## What you are asked to do
Continue the essay below about posting to an Instagram story every day, starting right after its final sentence.

## Page text
A couple months ago, I started posting to my Instagram story every day. My Gen Z sons told me years ago that “posting to Insta more than once a day makes you look desperate.” I assume they meant for attention, and I get that. Later, they told me about comedian Bo Burnham’s stand up, and I discovered White Woman’s Instagram and I felt a little seen. I even wrote a blog post about it. Since then, I’ve been careful about how often and what I post, lest I seem like more of a cliché of an upper middle class white woman. I mean, I drive a Tesla, have an espresso machine I use daily, and have posted photos of a charcuterie board and a Nicoise salad. What can I say? I am a white woman with an Instagram account.

## Recorded information
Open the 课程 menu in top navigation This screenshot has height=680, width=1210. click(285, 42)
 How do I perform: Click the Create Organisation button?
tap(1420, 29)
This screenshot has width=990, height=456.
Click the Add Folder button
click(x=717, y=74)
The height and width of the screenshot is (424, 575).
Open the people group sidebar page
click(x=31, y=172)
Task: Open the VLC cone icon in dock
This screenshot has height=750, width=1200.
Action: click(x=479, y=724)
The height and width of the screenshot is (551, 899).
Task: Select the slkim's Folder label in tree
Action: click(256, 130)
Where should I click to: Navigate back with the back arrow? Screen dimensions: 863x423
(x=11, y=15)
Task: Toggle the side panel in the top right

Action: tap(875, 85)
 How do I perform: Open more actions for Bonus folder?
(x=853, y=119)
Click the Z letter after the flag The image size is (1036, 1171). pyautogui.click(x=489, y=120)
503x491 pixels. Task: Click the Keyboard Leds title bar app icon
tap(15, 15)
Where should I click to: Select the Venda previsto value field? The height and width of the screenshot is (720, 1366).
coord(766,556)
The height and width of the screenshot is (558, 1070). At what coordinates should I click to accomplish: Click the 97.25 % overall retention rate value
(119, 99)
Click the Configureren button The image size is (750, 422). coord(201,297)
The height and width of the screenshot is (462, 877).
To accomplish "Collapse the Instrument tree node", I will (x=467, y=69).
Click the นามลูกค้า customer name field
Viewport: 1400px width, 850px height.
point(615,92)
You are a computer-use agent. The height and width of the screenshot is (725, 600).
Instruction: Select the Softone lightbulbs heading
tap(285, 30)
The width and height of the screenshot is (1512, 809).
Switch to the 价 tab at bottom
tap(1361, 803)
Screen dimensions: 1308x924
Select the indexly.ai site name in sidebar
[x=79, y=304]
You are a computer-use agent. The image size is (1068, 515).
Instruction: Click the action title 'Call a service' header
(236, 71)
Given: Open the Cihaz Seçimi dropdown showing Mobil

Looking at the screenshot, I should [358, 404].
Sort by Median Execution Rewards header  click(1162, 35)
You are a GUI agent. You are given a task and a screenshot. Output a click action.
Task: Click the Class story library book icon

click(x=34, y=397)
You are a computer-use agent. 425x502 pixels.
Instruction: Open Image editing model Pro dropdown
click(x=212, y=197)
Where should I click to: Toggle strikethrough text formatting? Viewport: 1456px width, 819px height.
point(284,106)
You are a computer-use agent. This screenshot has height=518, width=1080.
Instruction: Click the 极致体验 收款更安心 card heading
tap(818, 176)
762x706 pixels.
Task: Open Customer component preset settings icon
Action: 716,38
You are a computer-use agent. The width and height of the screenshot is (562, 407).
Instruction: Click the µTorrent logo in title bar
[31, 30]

## Task result
As a way to still engage on Instagram without posting photos of latte art and golden retrievers wearing flower crowns, I started posting memes to my story every day. I’ve been doing this for a couple months now. I’ve been collecting memes on my iPhone for years. Some are funny. Some are inspiring. Some are political. Some are observations about our culture. Many are laced with swear words. They all reflect me in some way, either because I agree with what is said, I reflect what is said, I have said what is said, or I just have that twisted of a sense of humor. This was today’s post:
I’ve had a couple friends today tell me that they don’t necessarily agree with this sentiment. If you take it literally, I suppose this could be not a great statement. I mean, if you’re being mugged, perhaps you are in the wrong place and there is no right way to look at it. But I didn’t take it down that road. I get something different from this saying.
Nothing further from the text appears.